Petitioner then arranged a meeting between the Wiebels and Greenbaum, the owner of Lion. When all the terms of the sale had been agreed to between the Wiebels and Greenbaum, the Wiebels told petitioner that their attorney, Gabler, was opposed to their closing the deal, because the Wiebels were not experienced in the hydraulic business operated by Lion. In January 1950, a meeting was held at the office of Gabler, at which were present the Wiebels, Gabler, and petitioner. Gabler said that he would withdraw his opposition to the purchase of Lion by Ozone, if Ozone could obtain the exclusive services of petitioner, since petitioner had the experience and contacts necessary for sale of the hydraulic equipment manufactured by Lion to aircraft companies.
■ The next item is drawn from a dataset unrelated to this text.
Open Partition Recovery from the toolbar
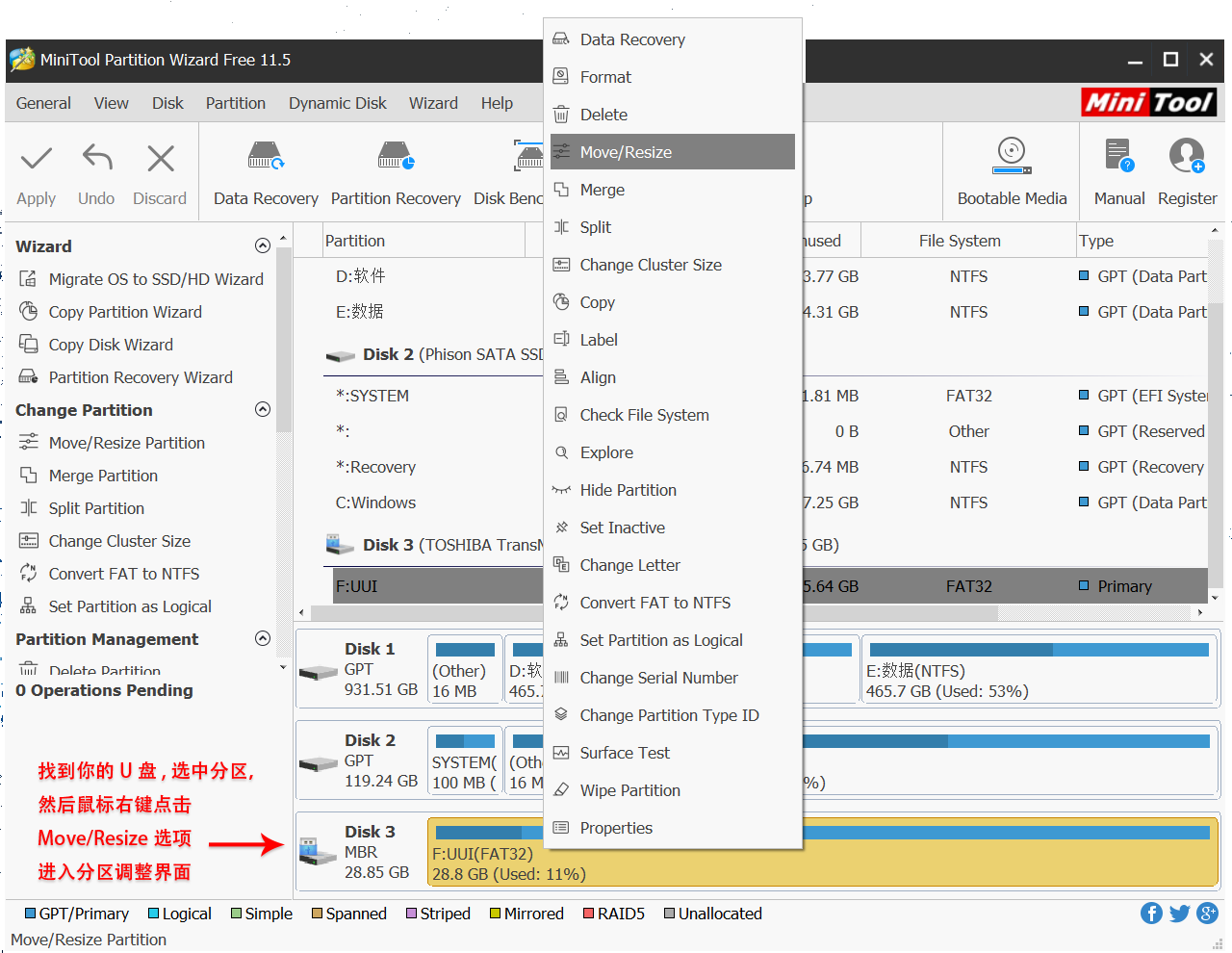This screenshot has height=953, width=1232. click(x=396, y=157)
It was then orally agreed between petitioner and the Wiebels, acting for Ozone, that the existing contract between Ozone and petitioner was to be extended to December 31, 1953, and that such contract was to be modified to provide that petitioner would represent only Ozone.
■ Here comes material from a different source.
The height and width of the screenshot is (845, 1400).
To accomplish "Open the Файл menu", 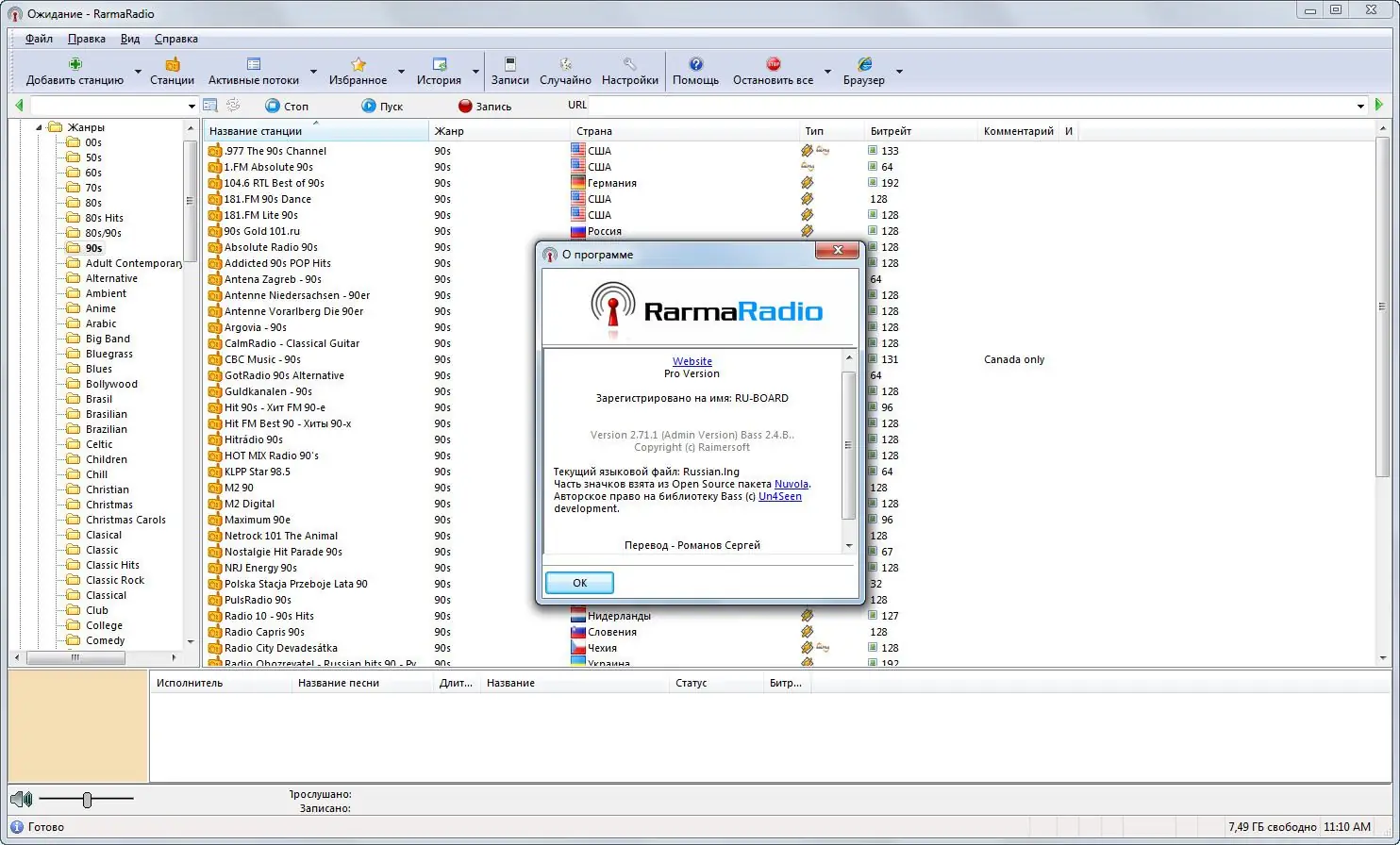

Gabler was to draw a written contract embodying the terms of the oral agreement between petitioner and Ozone, but no written contract was ever presented to petitioner despite the fact that he requested one from the Wiebels on several occasions during 1950, 1951, and 1952.

The sale of Lion to Ozone was consummated in February 1950. Petitioner received a commission on the sale, from Greenbaum, in the amount of $1,800.

During 1952, petitioner devoted his full time to acting as sales representative for Ozone, under the oral agreement made between petitioner and Ozone in January 1950. He obtained contracts for Ozone with various aircraft manufacturing companies, for manufacture of component parts of aircraft produced by such companies under contracts with the United States Air Force. He obtained approximately 95 per cent of the business received by Ozone during 1952. Most of Ozone's business was done with two companies, Republic Aircraft and Sikorsky Aircraft.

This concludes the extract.